_ACTIVITY_:
Below is a listing; repeat exactly the lines from the one containing "Task: Select the first image carousel dot" to the one containing "Task: Select the Ens. mean legend entry", both included.

_MATERIAL PROVIDED_:
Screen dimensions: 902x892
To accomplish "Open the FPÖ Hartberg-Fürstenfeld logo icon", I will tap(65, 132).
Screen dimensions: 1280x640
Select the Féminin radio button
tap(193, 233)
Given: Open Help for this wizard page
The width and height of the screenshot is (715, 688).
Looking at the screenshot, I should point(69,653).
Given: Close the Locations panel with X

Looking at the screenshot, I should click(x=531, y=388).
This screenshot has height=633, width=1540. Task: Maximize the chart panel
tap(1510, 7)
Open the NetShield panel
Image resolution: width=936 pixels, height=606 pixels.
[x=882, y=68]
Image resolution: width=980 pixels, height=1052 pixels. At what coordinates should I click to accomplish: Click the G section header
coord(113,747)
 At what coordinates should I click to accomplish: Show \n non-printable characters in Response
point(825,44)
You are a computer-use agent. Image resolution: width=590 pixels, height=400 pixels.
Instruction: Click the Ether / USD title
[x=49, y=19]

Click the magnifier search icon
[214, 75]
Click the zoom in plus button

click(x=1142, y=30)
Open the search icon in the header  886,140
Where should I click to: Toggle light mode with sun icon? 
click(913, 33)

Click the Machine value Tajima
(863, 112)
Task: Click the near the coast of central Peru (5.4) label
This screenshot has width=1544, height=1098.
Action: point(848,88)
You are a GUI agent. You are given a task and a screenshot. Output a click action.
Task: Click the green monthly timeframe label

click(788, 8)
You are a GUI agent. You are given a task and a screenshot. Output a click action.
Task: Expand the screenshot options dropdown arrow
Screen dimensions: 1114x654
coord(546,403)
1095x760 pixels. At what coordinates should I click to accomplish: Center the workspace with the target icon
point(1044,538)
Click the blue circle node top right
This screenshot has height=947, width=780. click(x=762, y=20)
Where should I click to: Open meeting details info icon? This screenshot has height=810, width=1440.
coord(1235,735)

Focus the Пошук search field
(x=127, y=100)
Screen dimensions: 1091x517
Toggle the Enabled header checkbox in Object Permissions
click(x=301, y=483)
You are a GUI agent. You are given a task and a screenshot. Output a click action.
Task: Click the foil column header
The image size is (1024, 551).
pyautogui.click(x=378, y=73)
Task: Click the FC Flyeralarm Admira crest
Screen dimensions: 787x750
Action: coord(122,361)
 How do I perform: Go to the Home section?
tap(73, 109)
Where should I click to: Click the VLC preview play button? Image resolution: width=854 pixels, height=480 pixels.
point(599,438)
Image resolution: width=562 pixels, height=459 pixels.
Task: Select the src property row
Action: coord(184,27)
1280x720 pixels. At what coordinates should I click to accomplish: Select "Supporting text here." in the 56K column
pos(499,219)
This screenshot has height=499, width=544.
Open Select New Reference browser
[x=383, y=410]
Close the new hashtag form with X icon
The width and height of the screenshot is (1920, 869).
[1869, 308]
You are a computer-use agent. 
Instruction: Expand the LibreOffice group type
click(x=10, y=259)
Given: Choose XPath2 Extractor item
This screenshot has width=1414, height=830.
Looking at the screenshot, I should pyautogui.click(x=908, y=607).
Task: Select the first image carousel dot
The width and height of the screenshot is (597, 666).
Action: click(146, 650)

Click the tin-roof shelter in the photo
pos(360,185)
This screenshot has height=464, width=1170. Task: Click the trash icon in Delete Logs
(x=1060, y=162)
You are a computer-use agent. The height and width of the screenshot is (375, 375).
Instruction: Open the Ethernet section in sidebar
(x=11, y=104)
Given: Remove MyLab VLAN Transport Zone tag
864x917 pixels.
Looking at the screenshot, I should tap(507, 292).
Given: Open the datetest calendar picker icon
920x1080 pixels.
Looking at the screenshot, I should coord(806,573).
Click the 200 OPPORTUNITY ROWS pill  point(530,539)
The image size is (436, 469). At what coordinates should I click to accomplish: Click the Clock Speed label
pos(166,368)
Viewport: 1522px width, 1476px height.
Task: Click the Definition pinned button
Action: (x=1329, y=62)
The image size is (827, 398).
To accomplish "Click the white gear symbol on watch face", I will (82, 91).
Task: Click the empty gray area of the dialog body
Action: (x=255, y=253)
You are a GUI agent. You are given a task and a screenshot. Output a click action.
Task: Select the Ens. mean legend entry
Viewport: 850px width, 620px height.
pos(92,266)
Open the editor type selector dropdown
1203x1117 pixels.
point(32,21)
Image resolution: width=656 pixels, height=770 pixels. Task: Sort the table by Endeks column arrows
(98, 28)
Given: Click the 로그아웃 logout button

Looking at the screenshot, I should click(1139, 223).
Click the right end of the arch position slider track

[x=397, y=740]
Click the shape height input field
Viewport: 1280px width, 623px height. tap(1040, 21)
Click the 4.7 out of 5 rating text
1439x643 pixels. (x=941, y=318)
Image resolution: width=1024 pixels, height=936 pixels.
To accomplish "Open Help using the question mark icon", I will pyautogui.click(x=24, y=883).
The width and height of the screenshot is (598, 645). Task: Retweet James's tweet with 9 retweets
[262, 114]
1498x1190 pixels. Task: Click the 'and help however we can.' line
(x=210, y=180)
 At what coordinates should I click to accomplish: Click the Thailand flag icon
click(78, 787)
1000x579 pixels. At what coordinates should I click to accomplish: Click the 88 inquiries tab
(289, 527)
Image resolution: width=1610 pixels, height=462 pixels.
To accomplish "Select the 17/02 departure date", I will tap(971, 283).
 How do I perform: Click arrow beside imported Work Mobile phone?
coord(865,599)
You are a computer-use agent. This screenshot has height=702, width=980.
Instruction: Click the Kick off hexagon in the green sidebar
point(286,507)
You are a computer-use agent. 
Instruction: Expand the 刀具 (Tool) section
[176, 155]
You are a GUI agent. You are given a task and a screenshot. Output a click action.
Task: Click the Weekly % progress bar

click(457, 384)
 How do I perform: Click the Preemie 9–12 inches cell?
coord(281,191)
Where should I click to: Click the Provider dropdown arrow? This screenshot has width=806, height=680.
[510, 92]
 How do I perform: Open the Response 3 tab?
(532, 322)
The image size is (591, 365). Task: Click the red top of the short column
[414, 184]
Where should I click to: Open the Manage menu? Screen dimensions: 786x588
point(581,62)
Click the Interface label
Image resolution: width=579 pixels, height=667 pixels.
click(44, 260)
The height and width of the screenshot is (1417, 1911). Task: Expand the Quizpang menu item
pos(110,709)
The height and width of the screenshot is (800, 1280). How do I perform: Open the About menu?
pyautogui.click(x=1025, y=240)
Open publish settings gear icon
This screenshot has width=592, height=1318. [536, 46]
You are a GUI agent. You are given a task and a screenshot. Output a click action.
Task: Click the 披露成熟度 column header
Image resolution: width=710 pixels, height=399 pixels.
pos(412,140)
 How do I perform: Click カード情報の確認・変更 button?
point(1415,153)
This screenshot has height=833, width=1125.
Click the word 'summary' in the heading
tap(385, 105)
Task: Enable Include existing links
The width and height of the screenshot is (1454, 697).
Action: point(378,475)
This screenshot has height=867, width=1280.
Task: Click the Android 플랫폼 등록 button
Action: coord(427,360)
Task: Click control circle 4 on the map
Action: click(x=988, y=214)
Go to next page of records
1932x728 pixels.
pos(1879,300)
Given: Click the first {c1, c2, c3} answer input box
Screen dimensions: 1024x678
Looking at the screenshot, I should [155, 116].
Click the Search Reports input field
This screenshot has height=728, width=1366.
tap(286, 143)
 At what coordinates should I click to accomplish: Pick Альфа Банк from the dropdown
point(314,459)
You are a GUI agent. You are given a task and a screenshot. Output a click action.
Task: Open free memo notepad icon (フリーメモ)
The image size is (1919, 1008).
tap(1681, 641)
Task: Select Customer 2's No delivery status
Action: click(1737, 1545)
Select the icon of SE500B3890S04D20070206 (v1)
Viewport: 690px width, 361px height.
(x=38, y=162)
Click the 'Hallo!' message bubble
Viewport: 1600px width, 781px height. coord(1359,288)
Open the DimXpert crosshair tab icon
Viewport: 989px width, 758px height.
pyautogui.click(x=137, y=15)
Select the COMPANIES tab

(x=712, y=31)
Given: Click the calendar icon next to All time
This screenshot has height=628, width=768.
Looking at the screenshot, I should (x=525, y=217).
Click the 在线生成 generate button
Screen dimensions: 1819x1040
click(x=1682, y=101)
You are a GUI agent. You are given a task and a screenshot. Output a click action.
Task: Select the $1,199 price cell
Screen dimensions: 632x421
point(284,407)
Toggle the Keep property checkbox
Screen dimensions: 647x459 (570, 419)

_REPLY_:
Task: Select the first image carousel dot
The width and height of the screenshot is (597, 666).
Action: click(146, 650)

Click the tin-roof shelter in the photo
pos(360,185)
This screenshot has height=464, width=1170. Task: Click the trash icon in Delete Logs
(x=1060, y=162)
You are a computer-use agent. The height and width of the screenshot is (375, 375).
Instruction: Open the Ethernet section in sidebar
(x=11, y=104)
Given: Remove MyLab VLAN Transport Zone tag
864x917 pixels.
Looking at the screenshot, I should tap(507, 292).
Given: Open the datetest calendar picker icon
920x1080 pixels.
Looking at the screenshot, I should coord(806,573).
Click the 200 OPPORTUNITY ROWS pill  point(530,539)
The image size is (436, 469). At what coordinates should I click to accomplish: Click the Clock Speed label
pos(166,368)
Viewport: 1522px width, 1476px height.
Task: Click the Definition pinned button
Action: (x=1329, y=62)
The image size is (827, 398).
To accomplish "Click the white gear symbol on watch face", I will (82, 91).
Task: Click the empty gray area of the dialog body
Action: (x=255, y=253)
You are a GUI agent. You are given a task and a screenshot. Output a click action.
Task: Select the Ens. mean legend entry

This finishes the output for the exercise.